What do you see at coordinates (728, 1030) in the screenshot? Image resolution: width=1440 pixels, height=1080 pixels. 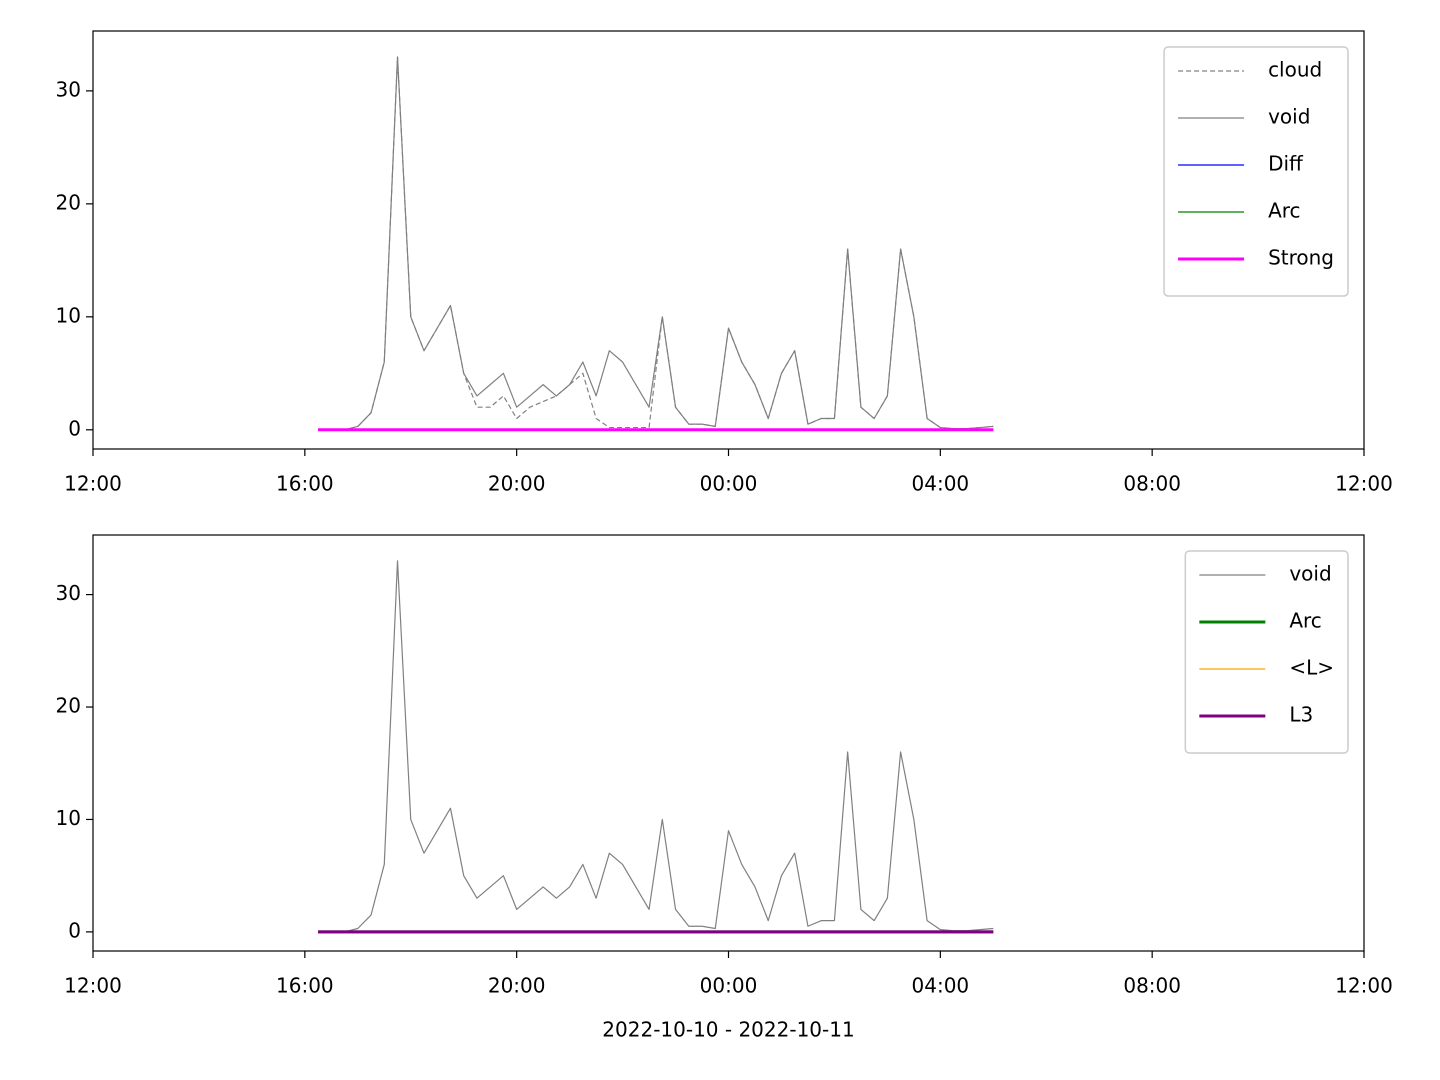 I see `x-axis-label: 2022-10-10 - 2022-10-11` at bounding box center [728, 1030].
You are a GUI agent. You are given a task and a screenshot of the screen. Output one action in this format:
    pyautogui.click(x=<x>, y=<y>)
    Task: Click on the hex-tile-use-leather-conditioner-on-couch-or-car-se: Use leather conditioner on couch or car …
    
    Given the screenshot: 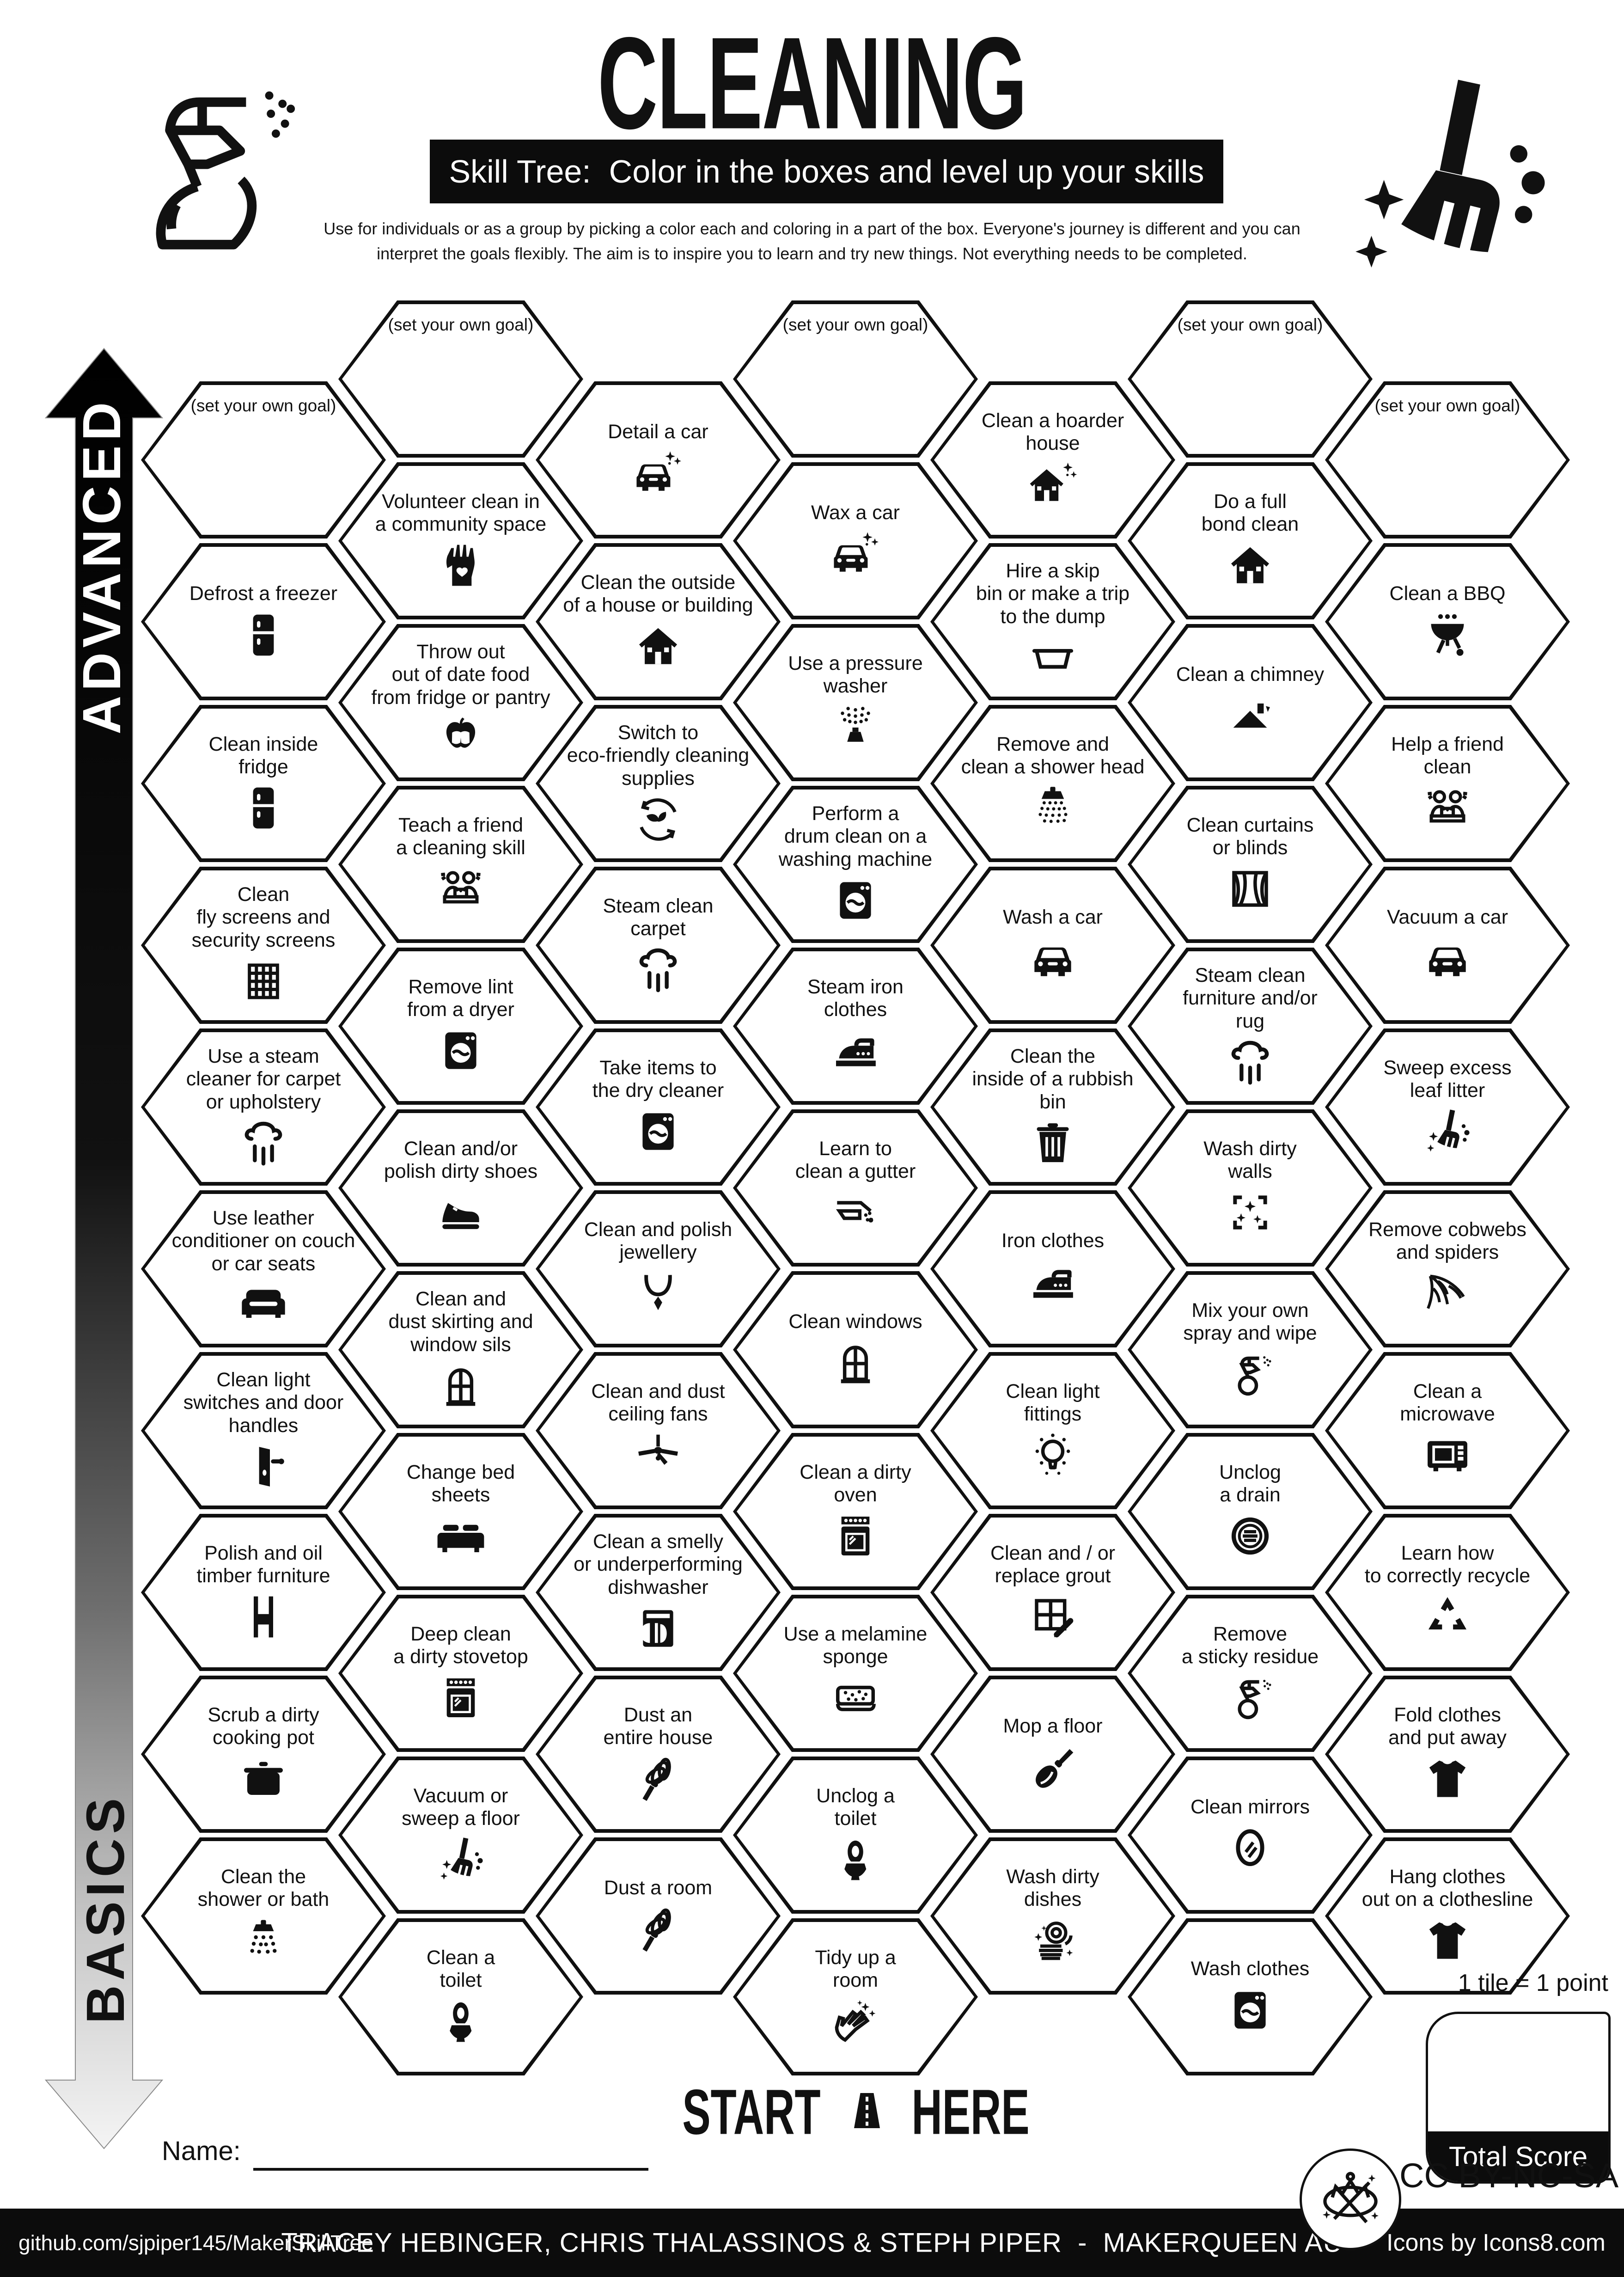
◇ ◇ ◇ ◇ ◇ ◇ ◇
- The problem -
Repeat everything in the listing from the line containing "You are a GUI" down through the end of the listing, word for word, and leave out the pictures.

- Output of the exercise -
You are a GUI agent. You are given a task and a screenshot of the screen. Output one action in this format:
    pyautogui.click(x=<x>, y=<y>)
    Task: Click on the hex-tile-use-leather-conditioner-on-couch-or-car-se: Use leather conditioner on couch or car …
    
    Given the screenshot: 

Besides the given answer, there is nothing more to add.